Take the records below and print them verbatim up to and including the line that carries "Task: Click the $150.00 service fee amount".

• _DATASET EXCERPTS_:
+++++

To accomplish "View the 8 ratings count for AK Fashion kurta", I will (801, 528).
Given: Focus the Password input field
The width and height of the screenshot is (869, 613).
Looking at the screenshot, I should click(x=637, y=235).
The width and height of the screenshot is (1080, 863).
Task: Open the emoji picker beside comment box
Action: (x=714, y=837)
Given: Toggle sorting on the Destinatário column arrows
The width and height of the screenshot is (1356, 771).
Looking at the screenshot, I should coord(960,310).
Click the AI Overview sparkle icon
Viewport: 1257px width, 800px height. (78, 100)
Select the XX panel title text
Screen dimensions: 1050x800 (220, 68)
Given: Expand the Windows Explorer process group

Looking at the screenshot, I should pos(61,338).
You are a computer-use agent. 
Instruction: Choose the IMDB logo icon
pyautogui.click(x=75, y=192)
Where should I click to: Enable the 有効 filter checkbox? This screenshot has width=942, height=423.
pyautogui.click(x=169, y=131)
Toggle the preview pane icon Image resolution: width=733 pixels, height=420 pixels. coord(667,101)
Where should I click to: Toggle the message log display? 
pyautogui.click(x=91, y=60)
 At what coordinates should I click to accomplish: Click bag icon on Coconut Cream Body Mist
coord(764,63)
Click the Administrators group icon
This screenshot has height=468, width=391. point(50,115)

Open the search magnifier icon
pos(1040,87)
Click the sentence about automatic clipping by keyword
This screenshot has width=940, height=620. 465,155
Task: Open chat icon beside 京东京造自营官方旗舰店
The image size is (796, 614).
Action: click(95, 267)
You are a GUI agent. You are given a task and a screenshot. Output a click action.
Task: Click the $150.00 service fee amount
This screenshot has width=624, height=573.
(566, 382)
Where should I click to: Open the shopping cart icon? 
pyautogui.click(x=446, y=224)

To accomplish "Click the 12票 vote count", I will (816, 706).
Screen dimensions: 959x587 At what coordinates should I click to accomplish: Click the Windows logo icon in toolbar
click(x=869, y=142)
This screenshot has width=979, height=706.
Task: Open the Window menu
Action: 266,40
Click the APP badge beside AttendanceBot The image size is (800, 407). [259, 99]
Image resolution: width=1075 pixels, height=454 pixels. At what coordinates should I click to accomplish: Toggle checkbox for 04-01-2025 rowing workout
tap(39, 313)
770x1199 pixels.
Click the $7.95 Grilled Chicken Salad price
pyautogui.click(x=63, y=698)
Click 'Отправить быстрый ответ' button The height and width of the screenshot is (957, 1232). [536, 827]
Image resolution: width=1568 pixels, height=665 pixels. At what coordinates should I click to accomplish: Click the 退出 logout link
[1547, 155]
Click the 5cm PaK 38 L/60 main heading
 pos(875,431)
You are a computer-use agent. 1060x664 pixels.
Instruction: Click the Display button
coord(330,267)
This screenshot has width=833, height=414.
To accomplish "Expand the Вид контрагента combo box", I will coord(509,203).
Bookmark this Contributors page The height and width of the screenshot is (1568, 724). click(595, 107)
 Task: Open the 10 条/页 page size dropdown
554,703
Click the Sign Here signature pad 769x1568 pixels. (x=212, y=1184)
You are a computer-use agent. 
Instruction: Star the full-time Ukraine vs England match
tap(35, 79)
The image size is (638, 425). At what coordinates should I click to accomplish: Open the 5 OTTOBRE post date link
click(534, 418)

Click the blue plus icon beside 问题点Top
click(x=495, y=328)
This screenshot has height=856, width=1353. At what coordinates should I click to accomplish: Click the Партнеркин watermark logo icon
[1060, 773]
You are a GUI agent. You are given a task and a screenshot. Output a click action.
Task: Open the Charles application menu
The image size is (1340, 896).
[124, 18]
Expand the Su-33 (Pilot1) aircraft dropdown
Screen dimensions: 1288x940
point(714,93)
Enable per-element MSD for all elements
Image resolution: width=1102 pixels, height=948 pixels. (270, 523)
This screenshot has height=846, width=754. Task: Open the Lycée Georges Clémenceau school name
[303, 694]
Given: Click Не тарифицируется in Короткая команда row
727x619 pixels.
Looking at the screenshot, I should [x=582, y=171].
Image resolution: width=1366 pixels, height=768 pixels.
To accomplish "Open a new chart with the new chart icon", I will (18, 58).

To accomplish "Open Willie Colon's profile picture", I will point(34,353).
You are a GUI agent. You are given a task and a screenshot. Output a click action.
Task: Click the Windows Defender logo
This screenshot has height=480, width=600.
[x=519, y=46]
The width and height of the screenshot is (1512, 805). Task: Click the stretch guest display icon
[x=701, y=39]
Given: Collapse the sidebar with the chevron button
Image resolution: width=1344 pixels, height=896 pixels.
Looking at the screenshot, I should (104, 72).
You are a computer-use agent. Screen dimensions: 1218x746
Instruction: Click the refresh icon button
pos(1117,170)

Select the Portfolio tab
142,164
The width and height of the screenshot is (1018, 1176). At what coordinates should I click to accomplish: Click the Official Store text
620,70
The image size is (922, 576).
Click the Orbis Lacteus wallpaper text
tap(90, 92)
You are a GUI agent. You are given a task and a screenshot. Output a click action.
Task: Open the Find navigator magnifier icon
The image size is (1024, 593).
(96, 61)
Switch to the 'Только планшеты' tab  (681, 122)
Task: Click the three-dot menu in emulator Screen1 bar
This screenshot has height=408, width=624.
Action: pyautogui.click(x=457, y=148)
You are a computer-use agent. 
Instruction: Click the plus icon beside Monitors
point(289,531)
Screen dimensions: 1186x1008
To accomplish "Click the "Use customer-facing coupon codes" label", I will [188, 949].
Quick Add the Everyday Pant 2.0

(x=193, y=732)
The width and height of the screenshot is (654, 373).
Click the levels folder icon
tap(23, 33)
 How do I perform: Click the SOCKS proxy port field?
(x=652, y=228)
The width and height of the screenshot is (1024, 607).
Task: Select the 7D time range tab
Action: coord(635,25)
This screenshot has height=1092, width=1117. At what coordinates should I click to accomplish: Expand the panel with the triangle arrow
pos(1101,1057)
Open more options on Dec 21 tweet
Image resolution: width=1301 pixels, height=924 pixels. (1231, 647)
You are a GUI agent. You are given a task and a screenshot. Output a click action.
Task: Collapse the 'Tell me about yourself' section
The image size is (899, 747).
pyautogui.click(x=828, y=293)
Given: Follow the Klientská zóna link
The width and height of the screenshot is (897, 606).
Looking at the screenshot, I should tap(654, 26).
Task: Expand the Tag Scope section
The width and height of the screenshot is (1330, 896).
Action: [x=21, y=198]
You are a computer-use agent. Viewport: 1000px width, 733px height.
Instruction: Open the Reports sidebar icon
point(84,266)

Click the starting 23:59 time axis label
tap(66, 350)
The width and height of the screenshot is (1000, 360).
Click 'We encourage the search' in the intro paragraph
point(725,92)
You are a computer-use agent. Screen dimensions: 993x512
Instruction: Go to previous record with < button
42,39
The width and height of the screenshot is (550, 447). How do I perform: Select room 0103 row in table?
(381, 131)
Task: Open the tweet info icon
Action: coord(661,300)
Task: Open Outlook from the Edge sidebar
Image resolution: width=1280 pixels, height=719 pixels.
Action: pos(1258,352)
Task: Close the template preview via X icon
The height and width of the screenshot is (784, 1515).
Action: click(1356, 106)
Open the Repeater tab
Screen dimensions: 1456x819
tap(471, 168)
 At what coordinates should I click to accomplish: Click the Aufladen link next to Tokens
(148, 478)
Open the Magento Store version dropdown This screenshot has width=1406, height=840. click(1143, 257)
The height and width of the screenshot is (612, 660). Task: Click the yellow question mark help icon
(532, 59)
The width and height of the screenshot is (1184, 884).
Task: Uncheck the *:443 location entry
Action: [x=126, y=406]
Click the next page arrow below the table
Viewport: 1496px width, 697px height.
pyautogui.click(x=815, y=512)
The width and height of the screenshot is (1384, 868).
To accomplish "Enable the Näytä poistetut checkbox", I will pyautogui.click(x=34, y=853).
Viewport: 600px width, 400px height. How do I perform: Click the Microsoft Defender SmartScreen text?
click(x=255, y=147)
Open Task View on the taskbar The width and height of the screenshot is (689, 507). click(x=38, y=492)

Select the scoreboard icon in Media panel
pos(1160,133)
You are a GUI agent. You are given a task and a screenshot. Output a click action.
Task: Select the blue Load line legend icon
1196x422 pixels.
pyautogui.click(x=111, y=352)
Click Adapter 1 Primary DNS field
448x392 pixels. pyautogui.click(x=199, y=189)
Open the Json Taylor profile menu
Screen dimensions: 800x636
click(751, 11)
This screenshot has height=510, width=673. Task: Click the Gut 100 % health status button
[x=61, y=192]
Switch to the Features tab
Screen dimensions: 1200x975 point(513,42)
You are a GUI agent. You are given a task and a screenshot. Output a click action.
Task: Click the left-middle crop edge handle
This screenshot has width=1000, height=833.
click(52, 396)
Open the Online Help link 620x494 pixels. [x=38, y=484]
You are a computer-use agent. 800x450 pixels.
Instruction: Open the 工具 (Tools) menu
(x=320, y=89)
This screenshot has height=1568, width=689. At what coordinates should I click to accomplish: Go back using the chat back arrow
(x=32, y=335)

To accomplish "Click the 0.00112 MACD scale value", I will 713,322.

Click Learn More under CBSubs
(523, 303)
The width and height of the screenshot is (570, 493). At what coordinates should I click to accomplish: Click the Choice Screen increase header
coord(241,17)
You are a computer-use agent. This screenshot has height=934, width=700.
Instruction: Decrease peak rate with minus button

+++++

• _TASK RESULT_:
To accomplish "View the 8 ratings count for AK Fashion kurta", I will (801, 528).
Given: Focus the Password input field
The width and height of the screenshot is (869, 613).
Looking at the screenshot, I should click(x=637, y=235).
The width and height of the screenshot is (1080, 863).
Task: Open the emoji picker beside comment box
Action: (x=714, y=837)
Given: Toggle sorting on the Destinatário column arrows
The width and height of the screenshot is (1356, 771).
Looking at the screenshot, I should coord(960,310).
Click the AI Overview sparkle icon
Viewport: 1257px width, 800px height. (78, 100)
Select the XX panel title text
Screen dimensions: 1050x800 (220, 68)
Given: Expand the Windows Explorer process group

Looking at the screenshot, I should pos(61,338).
You are a computer-use agent. 
Instruction: Choose the IMDB logo icon
pyautogui.click(x=75, y=192)
Where should I click to: Enable the 有効 filter checkbox? This screenshot has width=942, height=423.
pyautogui.click(x=169, y=131)
Toggle the preview pane icon Image resolution: width=733 pixels, height=420 pixels. coord(667,101)
Where should I click to: Toggle the message log display? 
pyautogui.click(x=91, y=60)
 At what coordinates should I click to accomplish: Click bag icon on Coconut Cream Body Mist
coord(764,63)
Click the Administrators group icon
This screenshot has height=468, width=391. point(50,115)

Open the search magnifier icon
pos(1040,87)
Click the sentence about automatic clipping by keyword
This screenshot has width=940, height=620. 465,155
Task: Open chat icon beside 京东京造自营官方旗舰店
The image size is (796, 614).
Action: click(95, 267)
You are a GUI agent. You are given a task and a screenshot. Output a click action.
Task: Click the $150.00 service fee amount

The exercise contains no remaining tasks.